AsterixDB may also be used for processing of streaming data. One of the main design goals of AsterixDB has been to create a ‘one size fits a bunch’ architecture, where one technology can be utilized in multiple use cases without gluing multiple technologies together . AsterixDB has a flexible data model and query language (AQL) for describing, querying, and analysing semi-structured data . Algebricks is a data model-agnostic layer in AsterixDB for parallel query processing and optimization . It pushes jobs into AsterixDB’s Hyracks run time as distributed acyclic graphs (DAG). The implementation architecture of AsterixDB consists of a cluster controller, metadata controller, and node controllers . The cluster controller accepts AQL statements pushed from clients (over HTTP), which are distributed as job descriptions to Hyracks data flow engine , and node controllers .

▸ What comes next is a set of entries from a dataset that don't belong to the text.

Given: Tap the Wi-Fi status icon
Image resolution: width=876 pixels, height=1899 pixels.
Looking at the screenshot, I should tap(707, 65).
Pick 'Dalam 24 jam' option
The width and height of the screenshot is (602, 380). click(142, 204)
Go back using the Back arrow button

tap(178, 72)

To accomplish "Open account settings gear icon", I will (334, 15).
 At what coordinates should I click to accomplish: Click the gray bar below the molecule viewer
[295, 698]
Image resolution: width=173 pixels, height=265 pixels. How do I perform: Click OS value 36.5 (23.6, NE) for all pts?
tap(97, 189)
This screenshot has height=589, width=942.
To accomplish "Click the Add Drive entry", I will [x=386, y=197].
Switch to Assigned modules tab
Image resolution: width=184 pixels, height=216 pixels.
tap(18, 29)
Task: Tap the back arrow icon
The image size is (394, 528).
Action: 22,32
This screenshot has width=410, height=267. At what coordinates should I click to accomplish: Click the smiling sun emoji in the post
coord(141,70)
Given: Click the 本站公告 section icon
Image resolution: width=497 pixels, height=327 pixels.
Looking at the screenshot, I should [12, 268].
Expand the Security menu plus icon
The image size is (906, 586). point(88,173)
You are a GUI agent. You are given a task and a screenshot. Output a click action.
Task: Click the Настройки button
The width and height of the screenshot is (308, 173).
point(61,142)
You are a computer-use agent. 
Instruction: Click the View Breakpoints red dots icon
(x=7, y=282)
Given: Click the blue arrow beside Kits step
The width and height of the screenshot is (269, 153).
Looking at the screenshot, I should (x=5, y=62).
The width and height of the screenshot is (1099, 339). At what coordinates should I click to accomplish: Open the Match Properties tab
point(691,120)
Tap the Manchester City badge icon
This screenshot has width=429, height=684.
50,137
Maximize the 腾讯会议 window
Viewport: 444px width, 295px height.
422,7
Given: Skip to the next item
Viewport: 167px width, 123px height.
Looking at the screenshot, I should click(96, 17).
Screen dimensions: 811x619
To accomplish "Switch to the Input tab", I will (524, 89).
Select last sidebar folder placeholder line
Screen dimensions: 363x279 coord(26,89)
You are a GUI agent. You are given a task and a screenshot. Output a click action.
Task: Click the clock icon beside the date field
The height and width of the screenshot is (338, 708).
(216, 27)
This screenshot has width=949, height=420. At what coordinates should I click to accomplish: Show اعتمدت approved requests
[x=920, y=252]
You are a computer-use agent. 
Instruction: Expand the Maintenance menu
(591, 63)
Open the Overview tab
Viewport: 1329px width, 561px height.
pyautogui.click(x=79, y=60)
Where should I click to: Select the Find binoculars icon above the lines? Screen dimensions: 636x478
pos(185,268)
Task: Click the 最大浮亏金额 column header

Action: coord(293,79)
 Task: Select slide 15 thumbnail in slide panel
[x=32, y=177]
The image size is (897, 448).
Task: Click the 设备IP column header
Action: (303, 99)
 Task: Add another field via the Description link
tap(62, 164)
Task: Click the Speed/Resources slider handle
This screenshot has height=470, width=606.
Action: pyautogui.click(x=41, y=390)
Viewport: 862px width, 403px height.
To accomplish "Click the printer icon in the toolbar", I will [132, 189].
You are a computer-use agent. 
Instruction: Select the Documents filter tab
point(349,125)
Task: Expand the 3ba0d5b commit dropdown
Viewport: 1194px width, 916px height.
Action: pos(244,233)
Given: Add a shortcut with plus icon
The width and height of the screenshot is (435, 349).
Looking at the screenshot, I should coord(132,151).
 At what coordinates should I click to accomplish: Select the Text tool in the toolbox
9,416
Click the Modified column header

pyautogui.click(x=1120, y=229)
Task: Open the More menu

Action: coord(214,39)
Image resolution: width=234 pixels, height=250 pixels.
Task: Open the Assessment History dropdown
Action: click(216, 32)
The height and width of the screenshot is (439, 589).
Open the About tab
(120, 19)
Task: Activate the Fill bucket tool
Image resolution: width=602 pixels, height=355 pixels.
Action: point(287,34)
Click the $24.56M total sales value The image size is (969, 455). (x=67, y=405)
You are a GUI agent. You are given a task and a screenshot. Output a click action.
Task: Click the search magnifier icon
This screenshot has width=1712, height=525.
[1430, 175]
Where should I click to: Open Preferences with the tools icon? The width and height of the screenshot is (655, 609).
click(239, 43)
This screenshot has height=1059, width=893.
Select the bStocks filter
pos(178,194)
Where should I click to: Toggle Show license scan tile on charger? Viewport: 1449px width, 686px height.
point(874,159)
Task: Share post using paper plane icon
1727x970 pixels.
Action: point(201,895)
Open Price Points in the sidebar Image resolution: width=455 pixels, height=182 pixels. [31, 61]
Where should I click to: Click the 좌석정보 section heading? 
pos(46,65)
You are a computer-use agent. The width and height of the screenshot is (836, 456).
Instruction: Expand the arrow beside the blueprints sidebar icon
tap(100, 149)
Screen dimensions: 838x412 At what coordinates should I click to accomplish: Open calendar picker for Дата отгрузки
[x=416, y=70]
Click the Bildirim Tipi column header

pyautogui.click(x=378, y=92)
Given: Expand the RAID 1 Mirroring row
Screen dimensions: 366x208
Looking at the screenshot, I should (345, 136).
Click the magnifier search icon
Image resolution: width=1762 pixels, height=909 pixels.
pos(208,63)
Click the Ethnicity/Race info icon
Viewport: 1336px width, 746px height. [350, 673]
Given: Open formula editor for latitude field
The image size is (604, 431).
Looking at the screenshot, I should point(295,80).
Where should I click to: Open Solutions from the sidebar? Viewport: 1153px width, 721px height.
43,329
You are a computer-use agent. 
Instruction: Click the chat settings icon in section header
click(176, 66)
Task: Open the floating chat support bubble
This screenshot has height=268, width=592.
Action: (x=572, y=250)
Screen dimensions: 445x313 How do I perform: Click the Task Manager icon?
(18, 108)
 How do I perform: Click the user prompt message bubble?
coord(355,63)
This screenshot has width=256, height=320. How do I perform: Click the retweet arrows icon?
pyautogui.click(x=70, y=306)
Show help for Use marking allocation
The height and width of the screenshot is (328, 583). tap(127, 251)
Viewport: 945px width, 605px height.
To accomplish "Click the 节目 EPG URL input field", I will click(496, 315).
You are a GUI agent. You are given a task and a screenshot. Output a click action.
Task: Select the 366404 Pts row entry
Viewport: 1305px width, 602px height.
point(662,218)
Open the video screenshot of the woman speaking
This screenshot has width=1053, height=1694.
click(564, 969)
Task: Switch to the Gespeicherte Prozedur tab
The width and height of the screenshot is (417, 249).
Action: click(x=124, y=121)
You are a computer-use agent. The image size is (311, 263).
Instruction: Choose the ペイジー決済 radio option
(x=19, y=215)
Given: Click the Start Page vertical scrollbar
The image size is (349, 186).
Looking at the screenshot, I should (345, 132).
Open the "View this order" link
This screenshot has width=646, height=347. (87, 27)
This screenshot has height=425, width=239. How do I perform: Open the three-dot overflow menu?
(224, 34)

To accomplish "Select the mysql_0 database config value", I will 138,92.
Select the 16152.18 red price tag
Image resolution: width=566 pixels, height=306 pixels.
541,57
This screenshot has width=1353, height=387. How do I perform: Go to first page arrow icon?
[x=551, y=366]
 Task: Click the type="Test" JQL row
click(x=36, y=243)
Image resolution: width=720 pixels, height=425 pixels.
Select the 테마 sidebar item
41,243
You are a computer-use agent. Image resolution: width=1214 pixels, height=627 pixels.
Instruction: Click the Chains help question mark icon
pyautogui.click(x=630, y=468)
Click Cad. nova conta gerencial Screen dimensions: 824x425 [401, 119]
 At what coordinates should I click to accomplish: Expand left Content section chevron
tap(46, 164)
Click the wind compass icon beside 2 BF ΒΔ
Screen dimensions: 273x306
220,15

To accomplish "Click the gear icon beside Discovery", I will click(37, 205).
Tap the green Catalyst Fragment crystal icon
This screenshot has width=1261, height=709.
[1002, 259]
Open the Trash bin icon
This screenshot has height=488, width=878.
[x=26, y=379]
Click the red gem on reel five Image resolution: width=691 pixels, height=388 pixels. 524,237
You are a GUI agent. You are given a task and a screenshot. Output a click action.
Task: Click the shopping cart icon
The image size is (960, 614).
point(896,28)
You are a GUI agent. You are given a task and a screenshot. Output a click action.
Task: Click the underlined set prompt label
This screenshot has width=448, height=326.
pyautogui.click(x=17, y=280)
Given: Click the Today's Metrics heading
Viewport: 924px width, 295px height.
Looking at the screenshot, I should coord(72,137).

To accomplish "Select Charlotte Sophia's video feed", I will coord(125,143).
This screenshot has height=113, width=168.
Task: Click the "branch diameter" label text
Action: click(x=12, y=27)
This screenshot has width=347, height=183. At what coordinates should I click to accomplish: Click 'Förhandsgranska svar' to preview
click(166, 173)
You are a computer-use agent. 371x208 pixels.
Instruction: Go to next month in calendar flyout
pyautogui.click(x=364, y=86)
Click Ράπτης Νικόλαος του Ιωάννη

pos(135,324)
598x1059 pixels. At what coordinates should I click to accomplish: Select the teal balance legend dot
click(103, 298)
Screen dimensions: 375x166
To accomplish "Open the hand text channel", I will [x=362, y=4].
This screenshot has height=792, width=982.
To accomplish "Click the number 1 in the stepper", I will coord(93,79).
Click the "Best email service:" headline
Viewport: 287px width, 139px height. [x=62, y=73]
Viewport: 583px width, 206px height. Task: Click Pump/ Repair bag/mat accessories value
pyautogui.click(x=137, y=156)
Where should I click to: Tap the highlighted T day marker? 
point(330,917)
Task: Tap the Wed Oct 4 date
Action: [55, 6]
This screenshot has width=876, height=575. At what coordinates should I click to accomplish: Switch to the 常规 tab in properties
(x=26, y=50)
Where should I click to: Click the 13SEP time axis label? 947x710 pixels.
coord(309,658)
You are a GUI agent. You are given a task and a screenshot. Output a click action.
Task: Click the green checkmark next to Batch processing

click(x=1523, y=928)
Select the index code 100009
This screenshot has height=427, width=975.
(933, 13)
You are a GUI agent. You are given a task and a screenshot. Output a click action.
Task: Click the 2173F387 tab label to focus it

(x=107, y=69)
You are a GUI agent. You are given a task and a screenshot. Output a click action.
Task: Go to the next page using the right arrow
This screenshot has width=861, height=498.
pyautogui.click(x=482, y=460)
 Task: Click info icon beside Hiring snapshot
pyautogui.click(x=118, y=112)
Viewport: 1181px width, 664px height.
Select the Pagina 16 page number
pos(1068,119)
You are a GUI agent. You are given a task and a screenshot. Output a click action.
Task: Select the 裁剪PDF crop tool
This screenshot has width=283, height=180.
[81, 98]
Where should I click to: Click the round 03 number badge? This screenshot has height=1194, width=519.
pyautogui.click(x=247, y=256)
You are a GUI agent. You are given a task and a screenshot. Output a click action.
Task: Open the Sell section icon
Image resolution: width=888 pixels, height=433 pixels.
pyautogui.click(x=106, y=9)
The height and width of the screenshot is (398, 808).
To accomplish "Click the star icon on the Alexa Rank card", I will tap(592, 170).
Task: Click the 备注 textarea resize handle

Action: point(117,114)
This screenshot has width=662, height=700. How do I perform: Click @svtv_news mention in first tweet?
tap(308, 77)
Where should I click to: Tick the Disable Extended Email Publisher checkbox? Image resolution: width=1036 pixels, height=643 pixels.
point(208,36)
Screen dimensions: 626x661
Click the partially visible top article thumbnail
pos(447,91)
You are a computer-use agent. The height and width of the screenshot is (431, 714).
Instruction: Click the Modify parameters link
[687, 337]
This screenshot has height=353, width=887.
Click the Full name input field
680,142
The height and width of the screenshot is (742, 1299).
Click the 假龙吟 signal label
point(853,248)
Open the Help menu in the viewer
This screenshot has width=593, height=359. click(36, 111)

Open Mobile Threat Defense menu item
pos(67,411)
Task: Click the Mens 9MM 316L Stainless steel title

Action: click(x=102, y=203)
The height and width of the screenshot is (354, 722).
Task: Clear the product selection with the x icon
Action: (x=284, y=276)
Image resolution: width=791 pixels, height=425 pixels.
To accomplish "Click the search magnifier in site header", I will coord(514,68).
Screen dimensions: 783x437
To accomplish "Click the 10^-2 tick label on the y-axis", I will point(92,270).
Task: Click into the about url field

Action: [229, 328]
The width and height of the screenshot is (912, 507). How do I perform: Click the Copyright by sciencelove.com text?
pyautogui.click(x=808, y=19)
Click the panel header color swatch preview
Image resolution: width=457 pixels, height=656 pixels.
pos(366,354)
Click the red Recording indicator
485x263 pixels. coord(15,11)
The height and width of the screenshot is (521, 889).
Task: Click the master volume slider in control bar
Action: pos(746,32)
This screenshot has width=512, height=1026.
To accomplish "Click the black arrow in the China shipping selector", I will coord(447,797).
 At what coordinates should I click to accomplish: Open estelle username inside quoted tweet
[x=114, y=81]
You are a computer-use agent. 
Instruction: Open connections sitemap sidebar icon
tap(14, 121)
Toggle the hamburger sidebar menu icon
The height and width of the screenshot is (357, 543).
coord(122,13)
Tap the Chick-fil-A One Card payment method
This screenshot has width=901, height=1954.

The first performance results of data ingestion tests indicated that MongoDB had a lower latency with simple write operations, but AsterixDB outperformed MongoDB, when multiple elements were saved in a batch over representational state transfer (REST) API . Recently, data feed management has been integrated as a new architectural component to AsterixDB . The feature enables fault tolerant push/pull-based streaming and pre-processing of semi-structured data from different sources (e.g. Twitter, TCP socket) with user defined functions (UDF) . UDFs enable programming with other languages (e.g. Java) than AQL. Performance results indicate that an integrated solution (Storm + MongoDB) provided lower ingestion performance in comparison to AsterixDB . Performance of AsterixDB has been compared to other big data management systems with a micro-benchmark . Results indicated that AsterixDB achieved in most cases comparable performance to the fastest system.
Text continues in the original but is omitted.